Primoz Roglic ha lasciato la Jumbo Visma perché si è sentito tradito. Pietra dello scandalo, la salita dell’Angliru, nell’ultima Vuelta. La ricostruzione dei fatti è affidata al direttore sportivo della squadra olandese, Merijn Zeeman, che in un podcast locale ha ripercorso quanto accaduto qualche mese fa.
Un addio dettato dalla delusione
Primoz Roglic ha lasciato la Jumbo Visma dopo otto anni. Un periodo piuttosto lungo, specialmente nel ciclismo moderno che non conosce più bandiere né si lega per troppo tempo a un elemento. Eppure dopo tre Vuelte di Spagna, un Giro d’Italia, una Liegi Bastogne Liegi, il rapporto sembrava saldissimo. La catena che legava lo sloveno alla sua ex squadra, a quanto pare, si è rotta sulla salita delle Asturie. In quella occasione, nella scalata all’Angliru, lo sloveno, a caccia dell’accoppiata Giro – Vuelta già riuscita a Contador, non avrebbe rispettato le gerarchie. La Jumbo, come con Vingegaard al Tour, ha indicato in Sepp Kuss l’uomo di punta. Comprensibile che Roglic non si sia trovato a suo agio in un ruolo da gregario, così come sia stato tentato ad attaccare nel dislivello più temuto e impegnativo della competizione. Roglic, secondo chi gli sta vicino, voleva semplicemente mettere il proprio timbro sulla tappa più importante della Vuelta, ma il suo attacco, che ha portato Kuss a staccarsi, non è piaciuto a Zeeman.

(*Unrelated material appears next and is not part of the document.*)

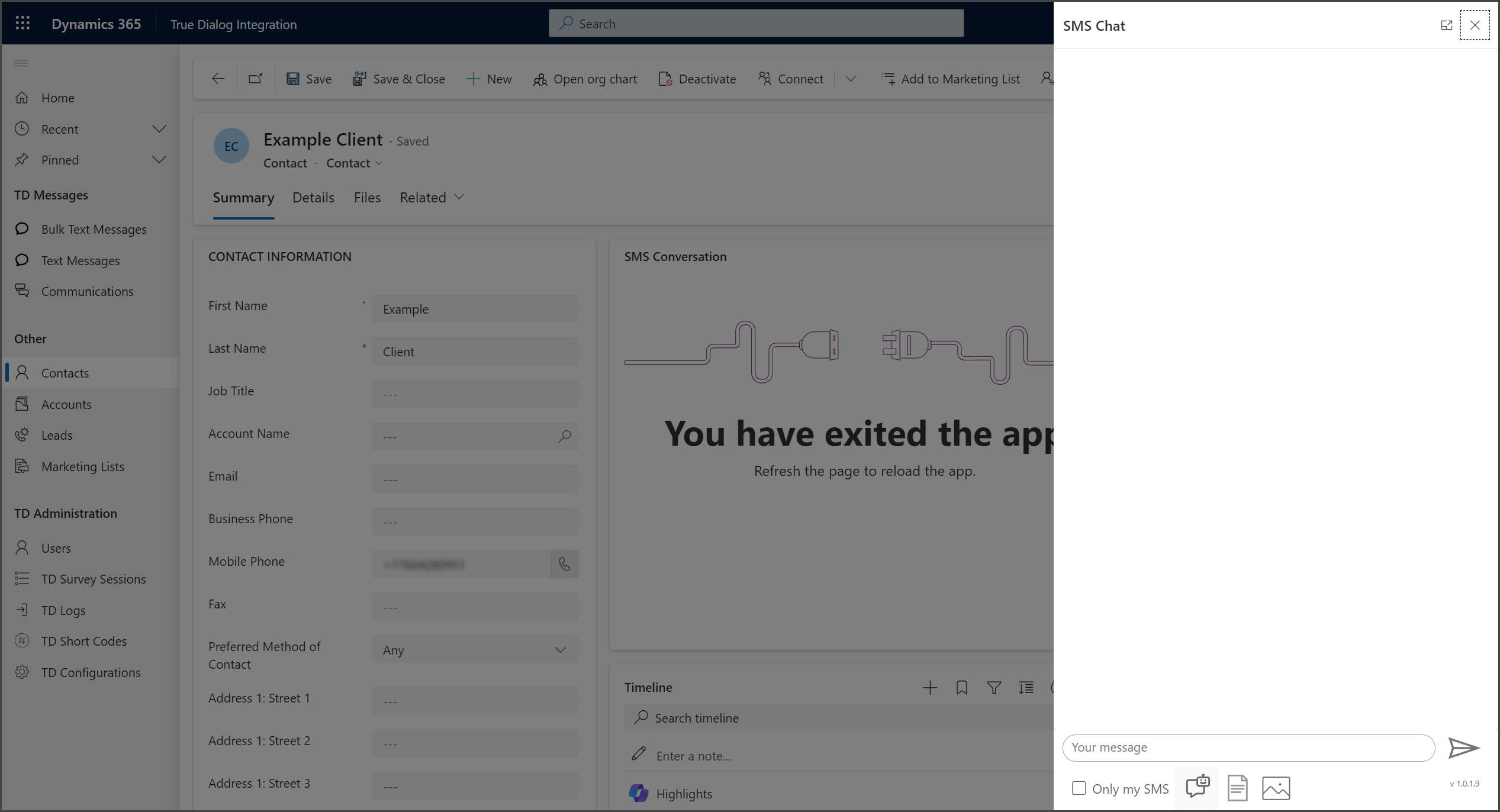The height and width of the screenshot is (812, 1500).
Task: Switch to the Files tab
Action: (367, 198)

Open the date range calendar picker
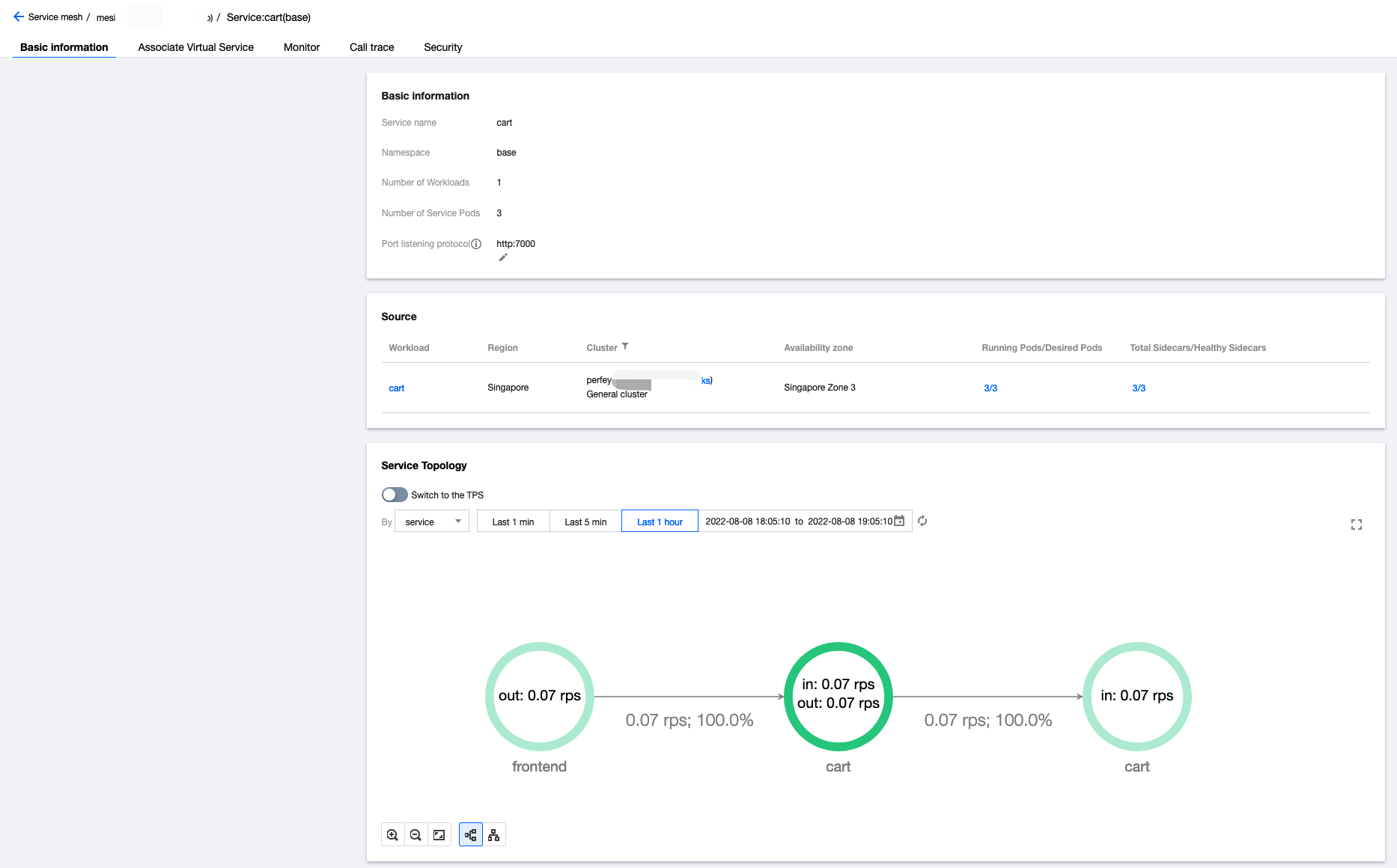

L’addio spiegato da Zeeman: lo strappo sull’Angliru
Il direttore sportivo della Jumbo Visma ha una filosofia chiara. Nessuno spazio per i battitori liberi, né per gli incursori. E nella riunione pre gara, gli ordini erano stati perentori. Roglic, Vingegaard e Kuss dovevano rimanere tutti insieme sull’Angliru per tenere a bada gli avversari. Istruzioni disattese dallo sloveno. Il regolamento di conti è arrivato immediatamente. In serata Zeeman ha riunito la squadra e sottolineato l’atteggiamento di Roglic. Tutti i compagni di squadra hanno preso posizione a favore di Kuus, sostenendo che occorreva correre solo per lui. Questo è bastato a Roglic per sentirsi tradito. La ricostruzione del DS però non lascia spazio alle interpretazioni: “Quando corri in salita, con pendenze fino al 20%, non puoi aspettarti che i ragazzi pensino con lucidità ma il nostro team è nato nel 2016 con una solida base. Il ciclismo per noi è uno sport di squadra, non individuale. Quella sera ho riunito tutti gli uomini attorno allo stesso tavolo e ho detto ai ragazzi, cosa era successo. Tutti hanno pensato che si dovesse andare per Kuss, tutti tranne Roglic”. Che correrà, casualmente o forse no, con un altro team.